§ Given request: Copy each of the following rows word for word, omitting the pictures from your answer.

— Begin Supplied entries —

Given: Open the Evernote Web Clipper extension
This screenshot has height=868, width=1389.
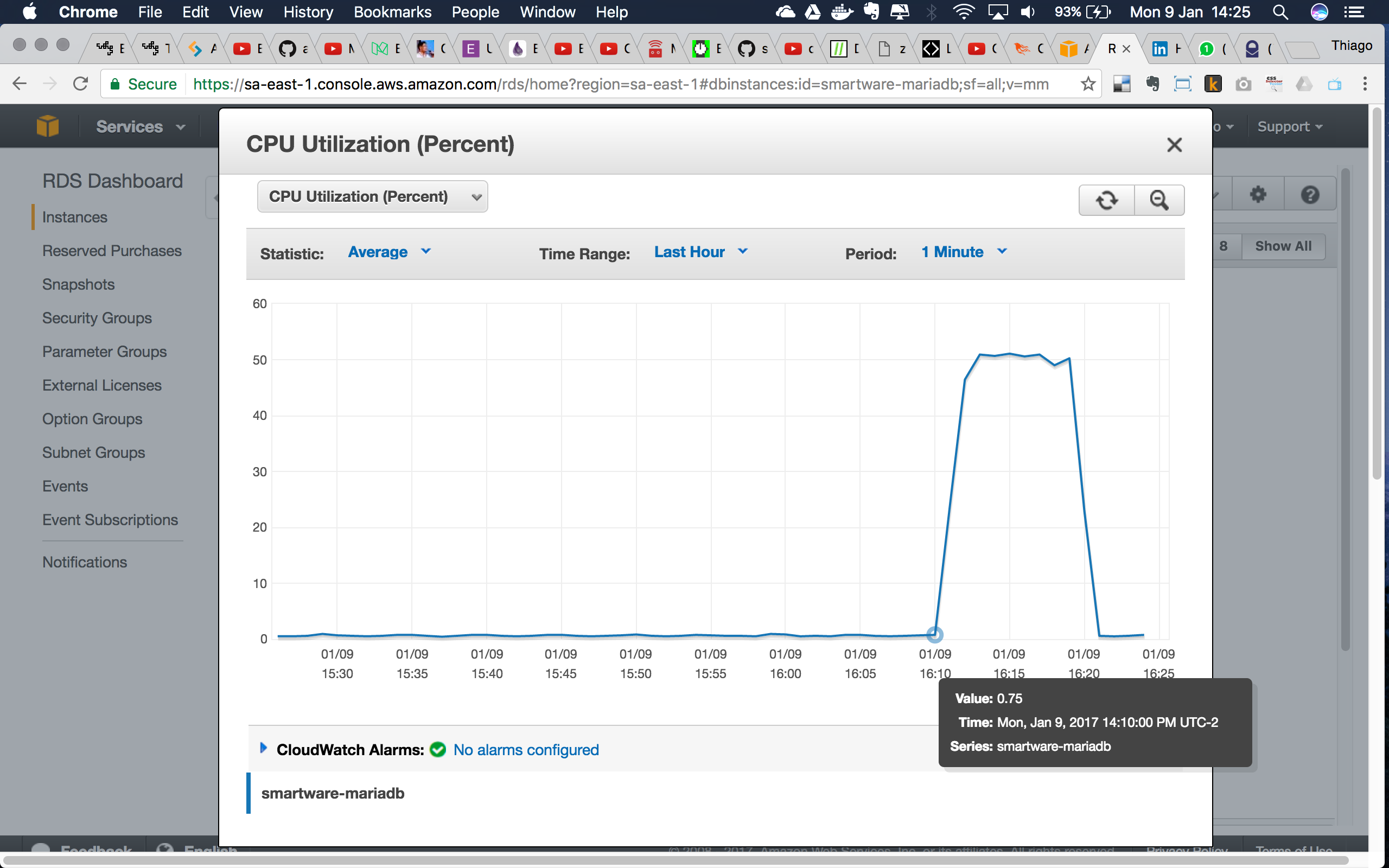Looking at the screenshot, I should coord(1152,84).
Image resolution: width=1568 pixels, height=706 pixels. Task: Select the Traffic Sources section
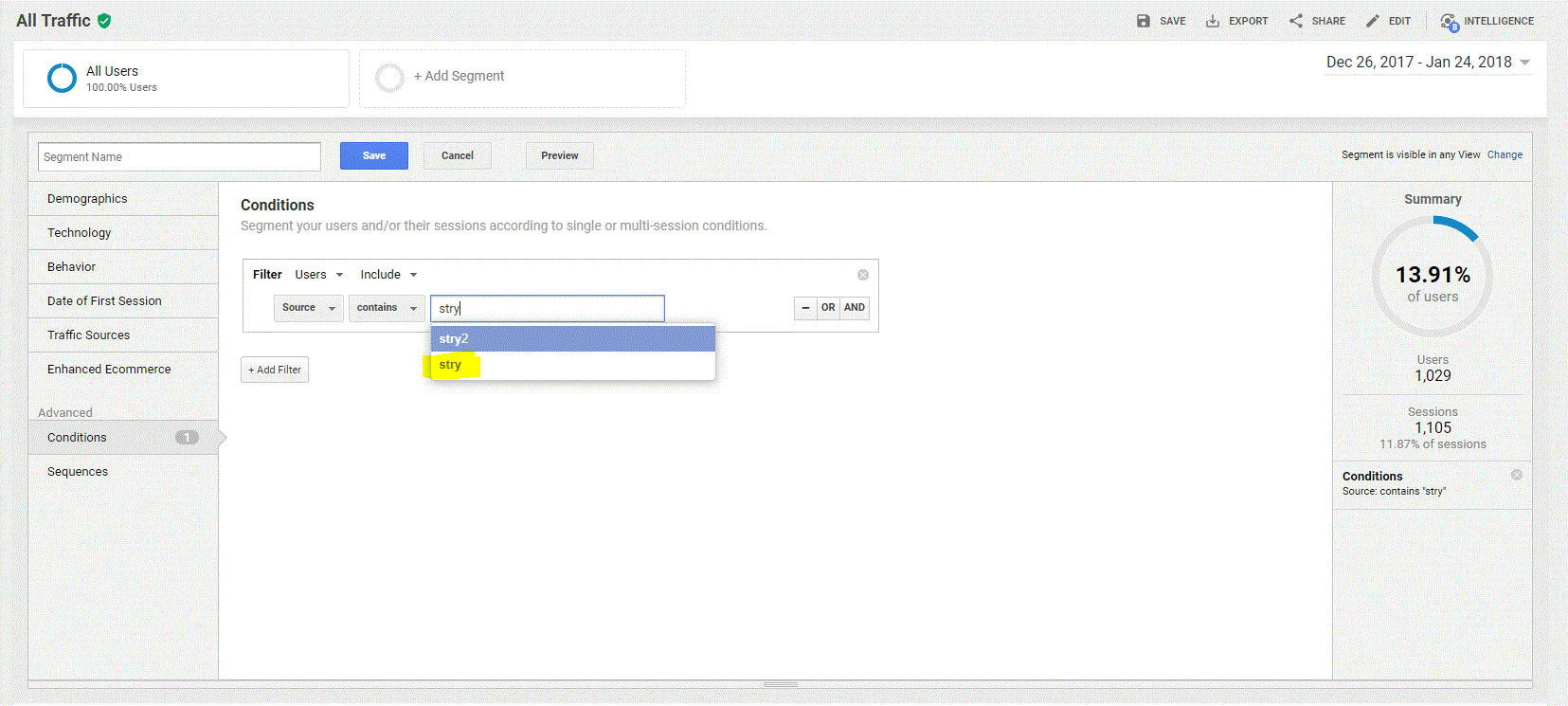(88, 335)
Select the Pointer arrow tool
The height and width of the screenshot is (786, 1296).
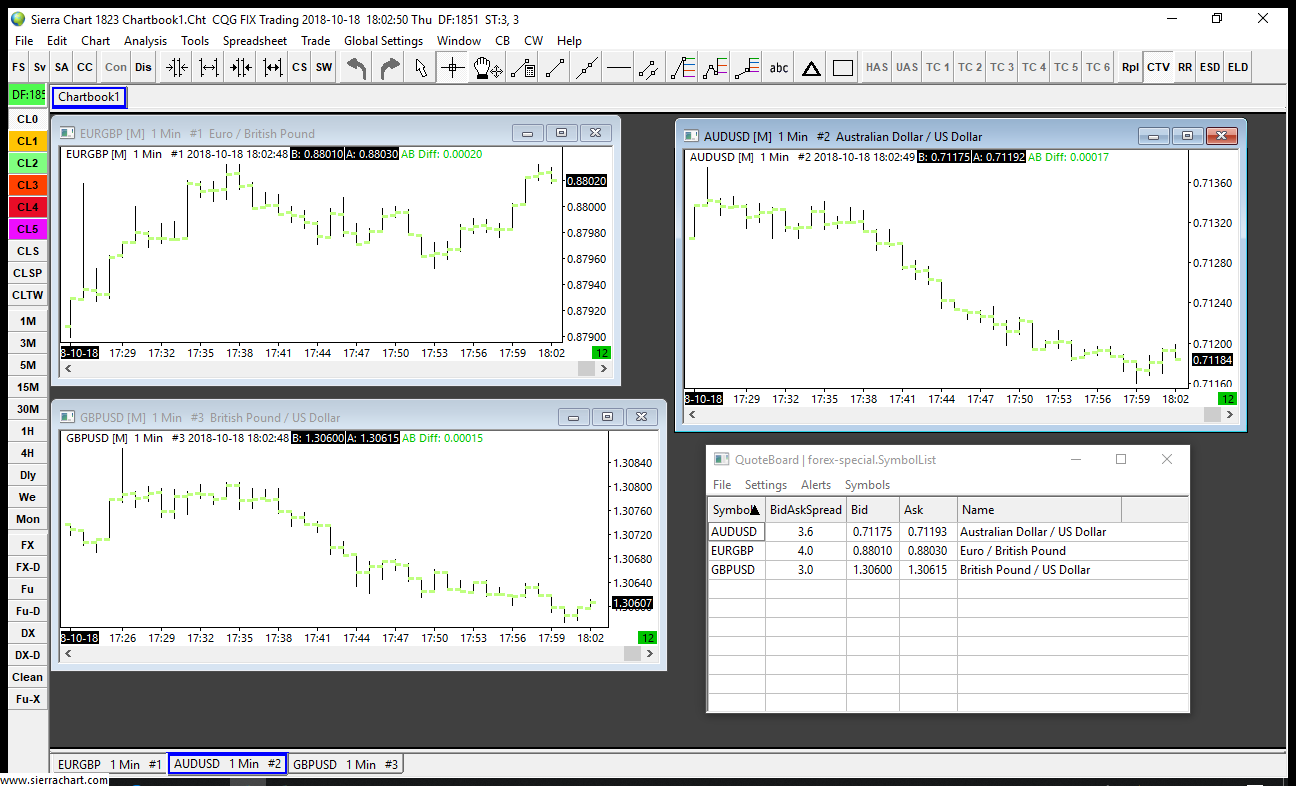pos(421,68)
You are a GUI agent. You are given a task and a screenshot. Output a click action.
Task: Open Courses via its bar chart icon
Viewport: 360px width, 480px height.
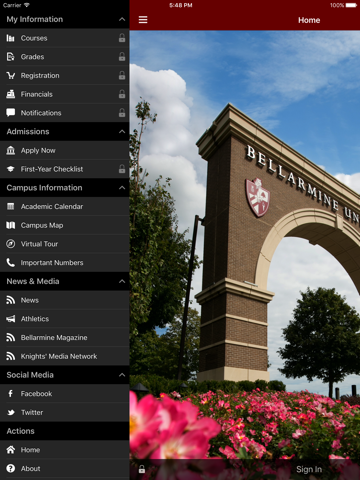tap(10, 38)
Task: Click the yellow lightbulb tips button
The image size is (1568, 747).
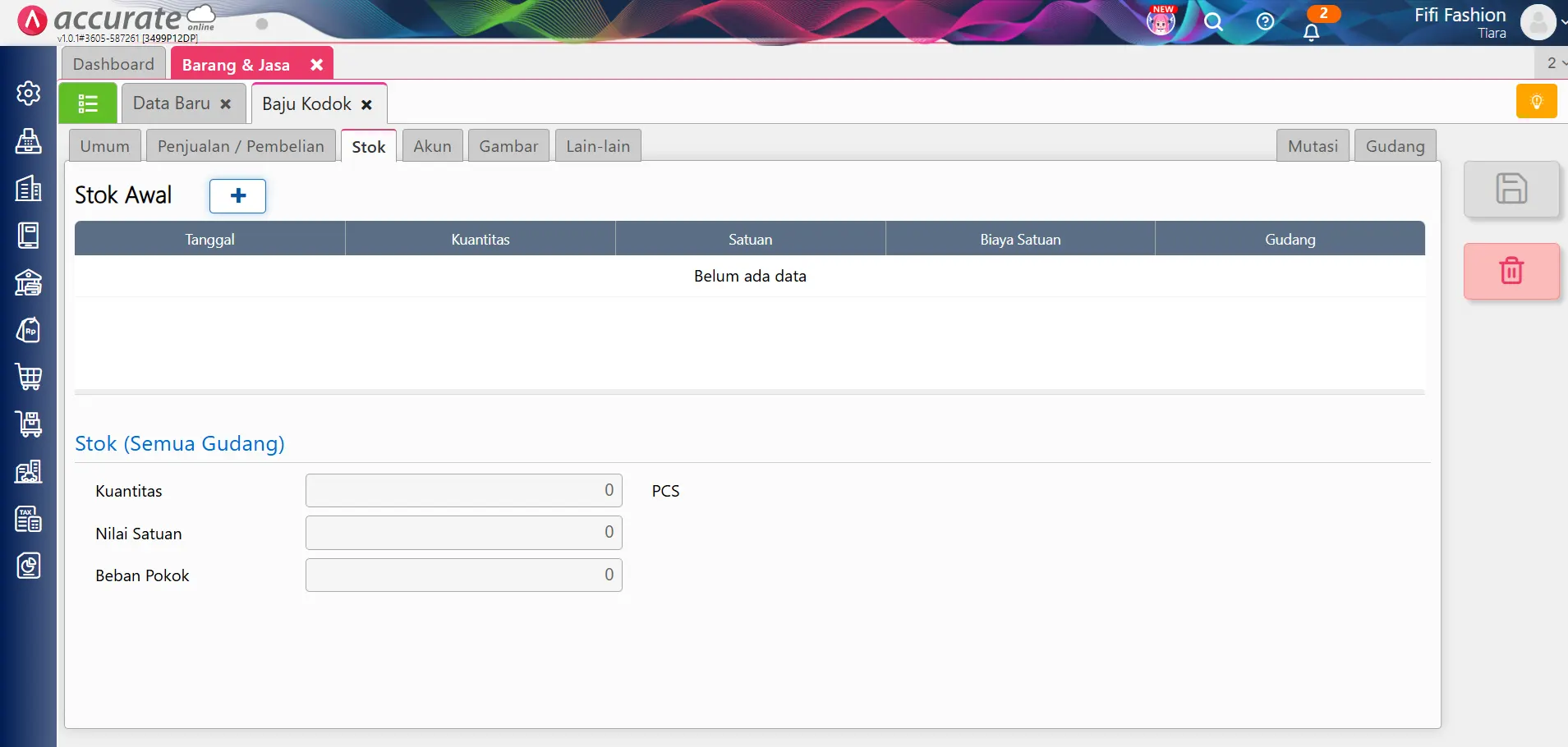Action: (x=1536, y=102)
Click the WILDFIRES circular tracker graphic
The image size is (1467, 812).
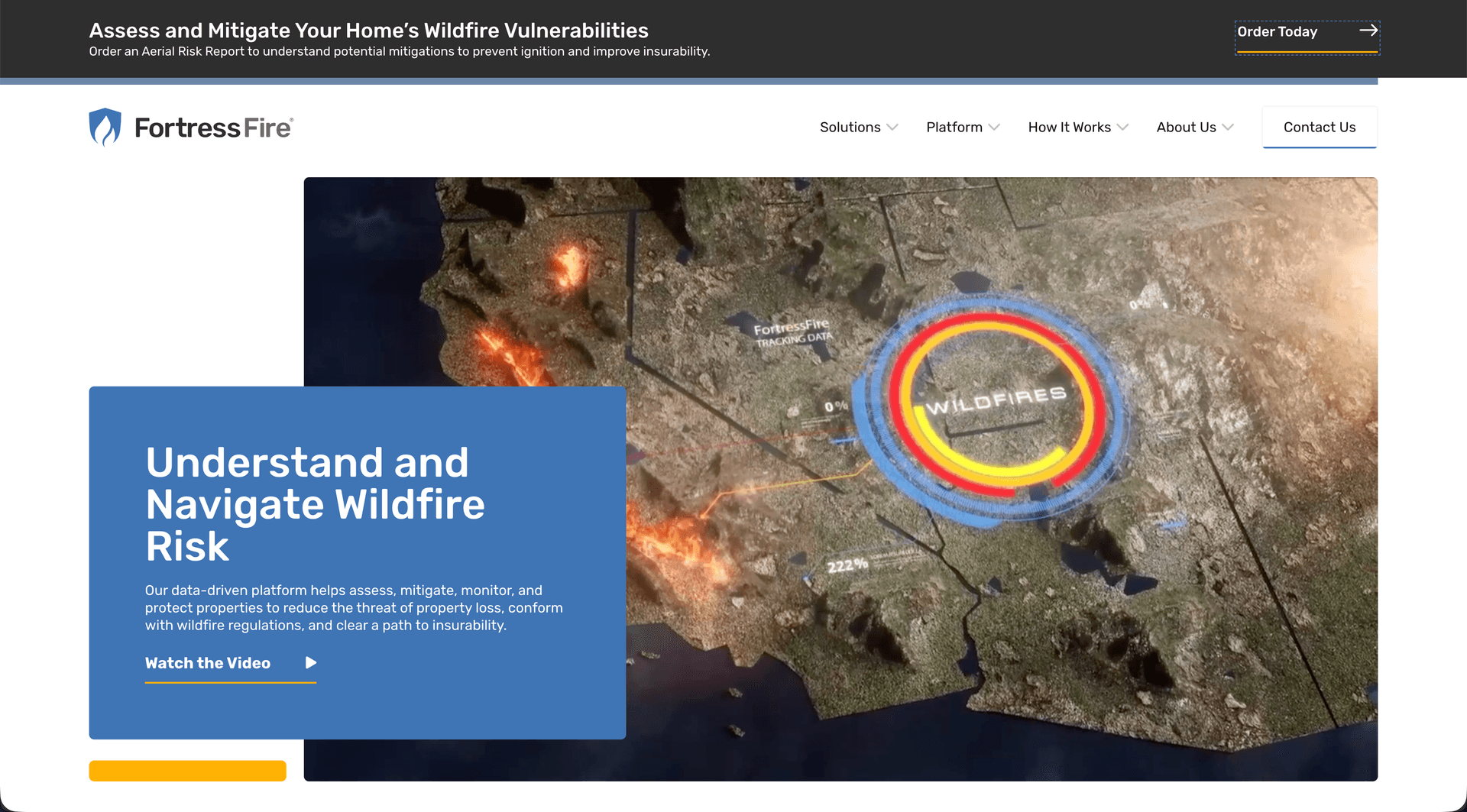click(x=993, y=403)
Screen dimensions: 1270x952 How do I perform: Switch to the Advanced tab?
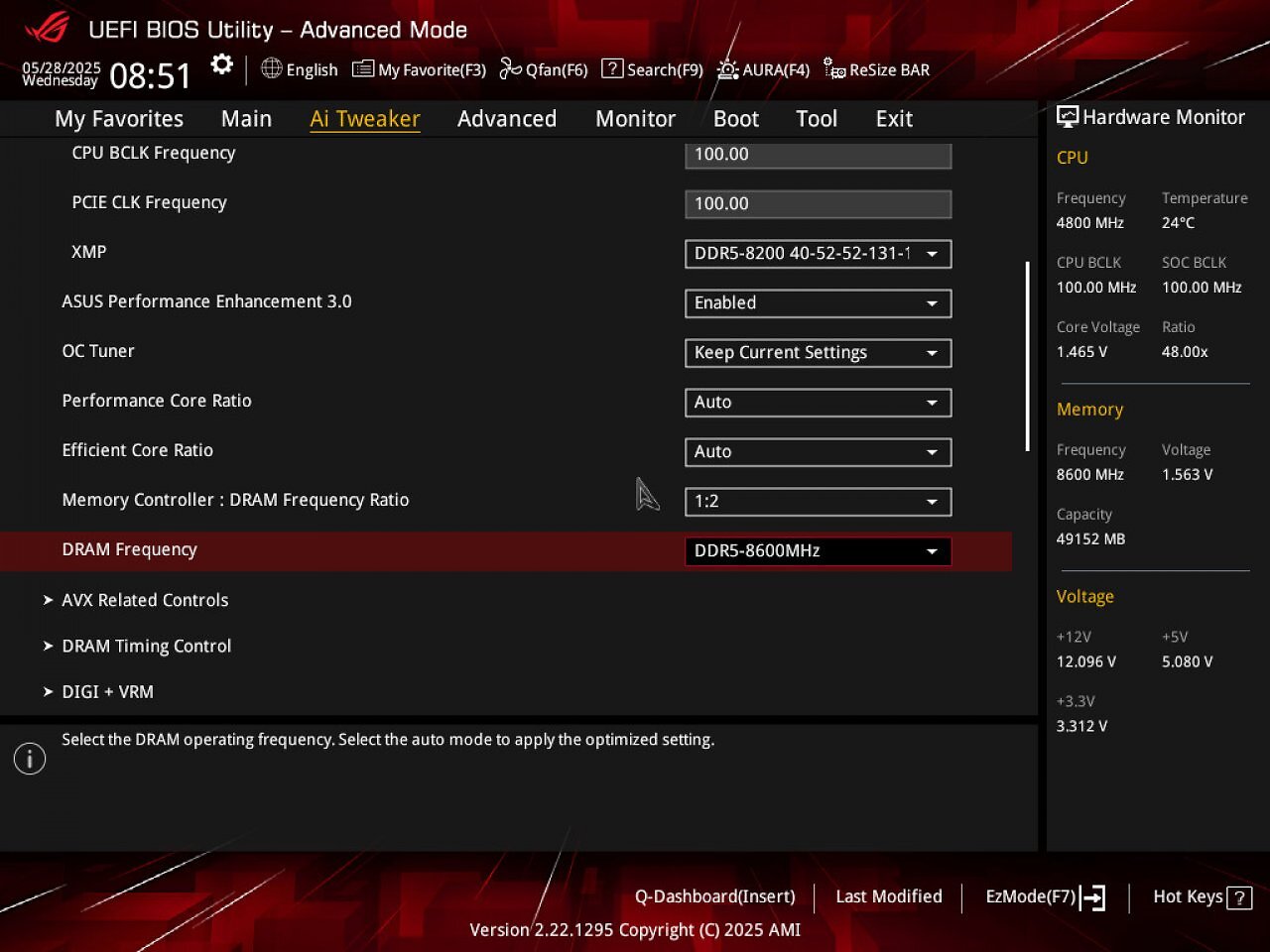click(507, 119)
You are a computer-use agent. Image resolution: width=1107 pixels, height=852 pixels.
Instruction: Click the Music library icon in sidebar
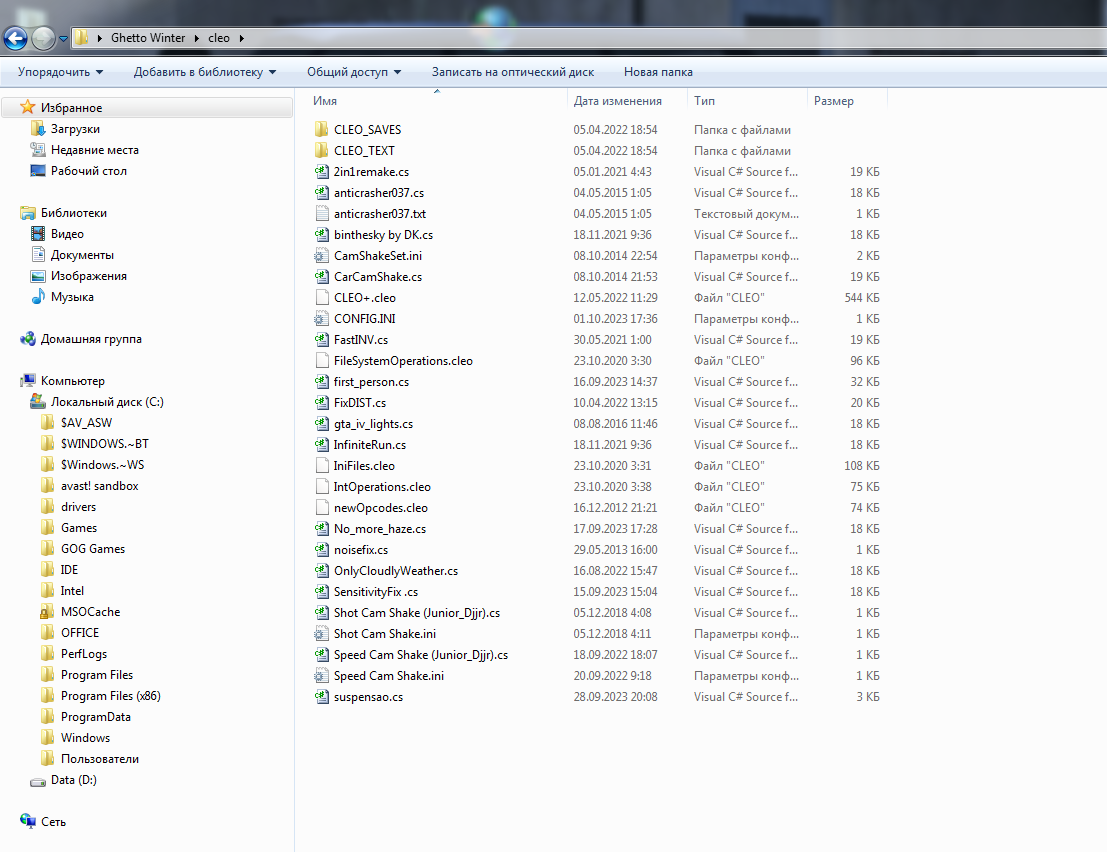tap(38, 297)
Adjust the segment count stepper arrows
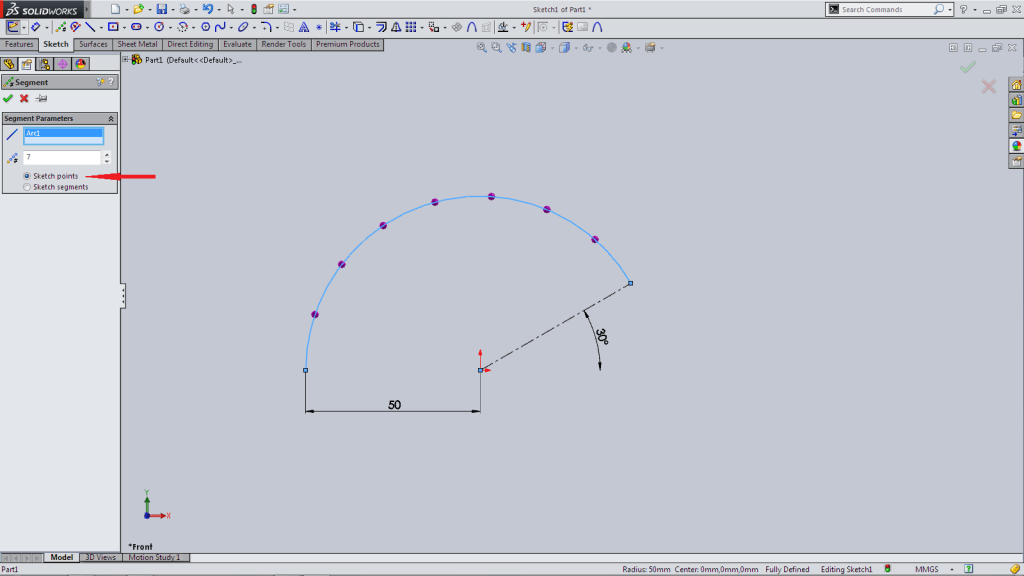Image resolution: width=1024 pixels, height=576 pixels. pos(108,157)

— End Supplied entries —

§ Task response:
Given: Open the Evernote Web Clipper extension
This screenshot has height=868, width=1389.
Looking at the screenshot, I should coord(1152,84).
Image resolution: width=1568 pixels, height=706 pixels. Task: Select the Traffic Sources section
(88, 335)
Select the Pointer arrow tool
The height and width of the screenshot is (786, 1296).
pos(421,68)
You are a GUI agent. You are given a task and a screenshot. Output a click action.
Task: Open Courses via its bar chart icon
Viewport: 360px width, 480px height.
tap(10, 38)
Task: Click the yellow lightbulb tips button
The image size is (1568, 747).
Action: (x=1536, y=102)
Click the WILDFIRES circular tracker graphic
The image size is (1467, 812).
click(x=993, y=403)
Screen dimensions: 1270x952 How do I perform: Switch to the Advanced tab?
click(507, 119)
You are a computer-use agent. Image resolution: width=1107 pixels, height=852 pixels.
Instruction: Click the Music library icon in sidebar
tap(38, 297)
Adjust the segment count stepper arrows
Image resolution: width=1024 pixels, height=576 pixels. pos(108,157)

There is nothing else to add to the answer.